--- Text section ---

Ransomware attacks demonstrate security vulnerabilities

via Ransomware attacks demonstrate security vulnerabilities, clarionledger.com

PDF: ransomware

The recent ransomware attack has sent shock waves through the world’s data communities. The “WannaCry” attack began on May 12, quickly spreading to more than 250,000 computers in more than 150 countries across the globe. Some experts have linked the attack to North Korea, but it’s still being investigated.

Although brazen and record-setting in scope, this attack is just the latest in a long line of attacks that highlight the vulnerability of the data we use every day. Most of us remain oblivious to the millions of attacks that occur constantly, but this decades-long cyberwar shows no signs of abating anytime soon.

During the recent attack, users of infected computers received an email message that their computer’s data had been encrypted by a vicious “worm” and the only way to get it back was to pay a ransom of $300 in bitcoin currency. If the victim didn’t pay, the price would be doubled after three days, and then the data would be destroyed if payment didn’t come. Many users, frightened by the attack, paid up. The attack seemed to target largely Windows-based PCs.

---

Tasks:
#1 Write out the ransomware article starting with "PDF: ransomware" and going on through "still being investigated.".
#2 According to the ransomware article, what ransom were users of infected computers told to pay?
#3 Give the next part of the ransomware article, picking up after its last sentence.
These lines are taken from a separate source.

--- Dataset extract ---

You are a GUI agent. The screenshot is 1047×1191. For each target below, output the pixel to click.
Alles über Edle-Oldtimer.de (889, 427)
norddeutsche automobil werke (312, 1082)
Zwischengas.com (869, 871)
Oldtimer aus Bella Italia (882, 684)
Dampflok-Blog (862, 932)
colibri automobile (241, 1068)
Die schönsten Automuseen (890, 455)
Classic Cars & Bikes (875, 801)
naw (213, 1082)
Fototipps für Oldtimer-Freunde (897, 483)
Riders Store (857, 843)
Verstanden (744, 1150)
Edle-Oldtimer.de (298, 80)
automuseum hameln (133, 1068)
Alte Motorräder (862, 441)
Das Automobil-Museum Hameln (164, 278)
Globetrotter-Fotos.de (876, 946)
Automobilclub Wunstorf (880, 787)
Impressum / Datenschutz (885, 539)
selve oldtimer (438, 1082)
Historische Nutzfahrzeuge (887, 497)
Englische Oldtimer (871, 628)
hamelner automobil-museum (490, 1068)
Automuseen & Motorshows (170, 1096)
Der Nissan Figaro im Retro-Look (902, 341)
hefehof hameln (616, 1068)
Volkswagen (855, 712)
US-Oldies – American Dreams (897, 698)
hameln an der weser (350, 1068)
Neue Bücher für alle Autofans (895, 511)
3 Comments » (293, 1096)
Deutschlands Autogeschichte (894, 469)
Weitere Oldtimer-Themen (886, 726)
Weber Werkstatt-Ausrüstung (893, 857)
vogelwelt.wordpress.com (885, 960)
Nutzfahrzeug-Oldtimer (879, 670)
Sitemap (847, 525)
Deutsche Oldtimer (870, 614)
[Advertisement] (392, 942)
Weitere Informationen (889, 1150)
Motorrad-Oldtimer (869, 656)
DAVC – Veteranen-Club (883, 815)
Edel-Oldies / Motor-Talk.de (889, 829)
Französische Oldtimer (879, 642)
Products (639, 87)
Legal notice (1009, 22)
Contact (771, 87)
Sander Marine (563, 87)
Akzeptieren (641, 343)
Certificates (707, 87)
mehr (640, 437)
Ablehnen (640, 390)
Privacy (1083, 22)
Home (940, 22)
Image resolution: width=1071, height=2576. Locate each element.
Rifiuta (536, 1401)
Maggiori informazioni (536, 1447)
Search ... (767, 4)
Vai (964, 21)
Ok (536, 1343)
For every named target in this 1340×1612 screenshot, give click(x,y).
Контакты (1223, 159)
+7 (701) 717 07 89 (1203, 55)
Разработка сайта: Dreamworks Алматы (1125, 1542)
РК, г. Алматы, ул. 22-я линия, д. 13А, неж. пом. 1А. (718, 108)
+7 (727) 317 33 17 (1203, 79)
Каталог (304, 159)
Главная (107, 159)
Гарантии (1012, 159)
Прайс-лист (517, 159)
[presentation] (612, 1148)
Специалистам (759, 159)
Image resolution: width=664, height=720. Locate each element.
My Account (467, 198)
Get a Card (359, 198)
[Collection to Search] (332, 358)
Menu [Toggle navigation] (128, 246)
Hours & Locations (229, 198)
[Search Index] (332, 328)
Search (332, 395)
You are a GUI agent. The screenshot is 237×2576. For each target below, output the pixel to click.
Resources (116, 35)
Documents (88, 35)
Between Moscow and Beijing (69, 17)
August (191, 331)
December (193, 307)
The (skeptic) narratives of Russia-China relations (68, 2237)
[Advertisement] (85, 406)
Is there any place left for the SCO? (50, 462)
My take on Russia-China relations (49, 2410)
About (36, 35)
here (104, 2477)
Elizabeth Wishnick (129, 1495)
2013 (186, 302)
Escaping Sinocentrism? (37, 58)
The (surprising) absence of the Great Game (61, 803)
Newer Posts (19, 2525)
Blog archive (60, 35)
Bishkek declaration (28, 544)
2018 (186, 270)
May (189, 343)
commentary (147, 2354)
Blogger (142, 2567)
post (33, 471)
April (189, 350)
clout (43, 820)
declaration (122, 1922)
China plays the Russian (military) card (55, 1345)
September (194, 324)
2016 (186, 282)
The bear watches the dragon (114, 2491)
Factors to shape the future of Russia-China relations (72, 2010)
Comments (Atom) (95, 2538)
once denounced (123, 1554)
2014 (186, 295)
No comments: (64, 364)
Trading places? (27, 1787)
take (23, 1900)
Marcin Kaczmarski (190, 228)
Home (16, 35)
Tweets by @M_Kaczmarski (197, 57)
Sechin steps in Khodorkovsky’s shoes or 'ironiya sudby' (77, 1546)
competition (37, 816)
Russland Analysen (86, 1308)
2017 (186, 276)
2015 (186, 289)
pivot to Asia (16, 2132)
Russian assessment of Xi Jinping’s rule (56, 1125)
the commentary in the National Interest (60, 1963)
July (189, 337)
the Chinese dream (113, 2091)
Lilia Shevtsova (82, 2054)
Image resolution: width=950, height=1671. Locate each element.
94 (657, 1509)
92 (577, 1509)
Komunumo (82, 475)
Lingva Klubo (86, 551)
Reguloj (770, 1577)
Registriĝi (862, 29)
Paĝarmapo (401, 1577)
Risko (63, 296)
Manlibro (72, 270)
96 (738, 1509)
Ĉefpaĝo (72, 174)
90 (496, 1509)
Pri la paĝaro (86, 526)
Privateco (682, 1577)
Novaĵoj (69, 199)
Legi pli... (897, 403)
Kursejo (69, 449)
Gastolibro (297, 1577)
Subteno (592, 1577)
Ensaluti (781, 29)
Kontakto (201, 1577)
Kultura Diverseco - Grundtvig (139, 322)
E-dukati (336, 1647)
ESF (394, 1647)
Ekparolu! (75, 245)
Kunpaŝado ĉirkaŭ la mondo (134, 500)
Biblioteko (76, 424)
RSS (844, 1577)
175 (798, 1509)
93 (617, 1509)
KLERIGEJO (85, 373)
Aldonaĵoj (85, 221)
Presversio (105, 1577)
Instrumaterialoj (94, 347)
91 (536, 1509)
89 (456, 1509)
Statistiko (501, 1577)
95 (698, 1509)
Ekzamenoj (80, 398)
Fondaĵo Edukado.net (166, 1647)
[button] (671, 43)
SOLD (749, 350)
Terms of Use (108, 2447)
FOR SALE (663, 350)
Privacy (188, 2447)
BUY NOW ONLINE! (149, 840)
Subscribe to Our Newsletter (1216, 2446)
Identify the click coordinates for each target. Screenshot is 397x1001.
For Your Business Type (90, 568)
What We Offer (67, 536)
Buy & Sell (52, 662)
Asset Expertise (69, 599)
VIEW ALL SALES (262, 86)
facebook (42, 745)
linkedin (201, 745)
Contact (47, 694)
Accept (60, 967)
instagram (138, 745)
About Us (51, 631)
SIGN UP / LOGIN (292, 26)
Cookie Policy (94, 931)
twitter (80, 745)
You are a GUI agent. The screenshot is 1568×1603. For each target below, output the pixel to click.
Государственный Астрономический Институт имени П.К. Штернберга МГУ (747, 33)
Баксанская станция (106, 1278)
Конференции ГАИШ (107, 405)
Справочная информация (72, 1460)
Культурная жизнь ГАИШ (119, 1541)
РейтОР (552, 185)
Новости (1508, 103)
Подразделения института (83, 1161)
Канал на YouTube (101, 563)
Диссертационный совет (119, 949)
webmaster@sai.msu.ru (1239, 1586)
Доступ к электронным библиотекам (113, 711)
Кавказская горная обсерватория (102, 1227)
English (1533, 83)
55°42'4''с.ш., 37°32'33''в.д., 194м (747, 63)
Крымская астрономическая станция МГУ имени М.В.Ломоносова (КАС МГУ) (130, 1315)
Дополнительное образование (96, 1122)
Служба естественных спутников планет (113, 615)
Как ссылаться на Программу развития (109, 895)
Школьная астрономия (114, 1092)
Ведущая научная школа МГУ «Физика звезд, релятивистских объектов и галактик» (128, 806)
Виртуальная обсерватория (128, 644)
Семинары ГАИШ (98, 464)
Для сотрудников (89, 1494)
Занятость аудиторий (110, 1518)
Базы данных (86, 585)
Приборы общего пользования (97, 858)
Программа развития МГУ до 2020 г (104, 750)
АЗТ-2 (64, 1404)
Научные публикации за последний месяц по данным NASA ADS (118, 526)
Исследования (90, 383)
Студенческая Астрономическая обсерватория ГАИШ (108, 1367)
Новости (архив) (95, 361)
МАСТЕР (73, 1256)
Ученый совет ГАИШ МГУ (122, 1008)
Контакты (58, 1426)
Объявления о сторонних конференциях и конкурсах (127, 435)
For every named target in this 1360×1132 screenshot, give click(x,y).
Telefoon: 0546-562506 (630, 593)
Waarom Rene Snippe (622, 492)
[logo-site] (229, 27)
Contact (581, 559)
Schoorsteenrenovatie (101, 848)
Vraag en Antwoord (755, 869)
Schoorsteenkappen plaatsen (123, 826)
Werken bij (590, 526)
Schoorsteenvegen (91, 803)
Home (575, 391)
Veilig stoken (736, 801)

---

Responses:
#1
PDF: ransomware

The recent ransomware attack has sent shock waves through the world’s data communities. The “WannaCry” attack began on May 12, quickly spreading to more than 250,000 computers in more than 150 countries across the globe. Some experts have linked the attack to North Korea, but it’s still being investigated.

#2 $300 in bitcoin currency.

#3
According to many sources, the attack seemed to exploit primarily older computers, and those without recent security updates, or patches. “Any unpatched Windows computer is potentially susceptible to WannaCry,” noted cyber-security company Symantec. “Organizations are particularly at risk because of its ability to spread across networks and a number of organizations globally have been affected, the majority of which are in Europe. However individuals can also be affected.”

It’s clear that some security patches were effective in slowing the spread of the attack, highlighting the need to update your computer’s security on a regular basis. Most experts recommend that you update your Windows software on a regular basis and use a file encryption feature. Windows users can use BitLocker, which is built into Windows, while Apple users can use FileVault, built into the Mac Operating System.

Here are a few of Symantec’s other tips:

  • Keep your operating system and other software updated. Software updates will frequently include patches for newly discovered security vulnerabilities that could be exploited by ransomware attackers. You can set up automated backups, which will check for and install new updates on a regular basis at a time convenient for you.
  • Be wary of unsolicited emails. Don’t click on or open unexpected emails, Symantec advises, especially if they contain links and/or attachments. If you don’t recognize the sender, delete the message.
  • Don’t enable macros. Macros are programs that carry out certain tasks under specific conditions. “Be extremely wary of any Microsoft Office email attachment that advises you to enable macros to view its content. Unless you are absolutely sure that this is a genuine email from a trusted source, do not enable macros and instead immediately delete the email,” advises Symantec.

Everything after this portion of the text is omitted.